* **Problem 1**:
In the entries that come after the text, change "Fonts" to "Colors" and leave everything else as it is.
★ ★ ★ ★ ★ ★ ★
Prince Adolf Wilhelm Carl Daniel von Auersperg (21 July 1821 in Vlašim, Bohemia – 5 January 1885 in Schloss Goldegg, Neidling) was an Austro-Bohemian statesman. He served as 8th Minister-President of Cisleithania.

Biography
After studying law, he served as an imperial cavalry officer from 1841 to 1860 and attained the rank of major in Prince Eugene's Dragoons regiment.  In 1867 he entered political life as a member of the Bohemian Landtag (provincial assembly), being elected by the Liberal land proprietors. Ten months later, on the resignation of Count Hartig, he was appointed Supreme Marshal of the Kingdom of Bohemia, continuing in that office until 1870. In January 1869 he was nominated life member of the Upper Chamber of the Austrian Reichsrat, in which he took a conspicuous part.
★ ★ ★ ★ ★ ★ ★
* **Problem 2**:
According to the biography of Prince Adolf von Auersperg, what rank did he reach in Prince Eugene's Dragoons regiment?

* **Records shown**:
★ ★ ★ ★ ★ ★ ★
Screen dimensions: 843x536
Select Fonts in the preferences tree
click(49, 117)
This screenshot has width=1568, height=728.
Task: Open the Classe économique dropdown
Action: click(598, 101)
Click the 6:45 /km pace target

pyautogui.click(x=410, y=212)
★ ★ ★ ★ ★ ★ ★
* **Final answer 1**:
Screen dimensions: 843x536
Select Colors in the preferences tree
click(49, 117)
This screenshot has width=1568, height=728.
Task: Open the Classe économique dropdown
Action: click(598, 101)
Click the 6:45 /km pace target

pyautogui.click(x=410, y=212)

* **Final answer 2**:
Major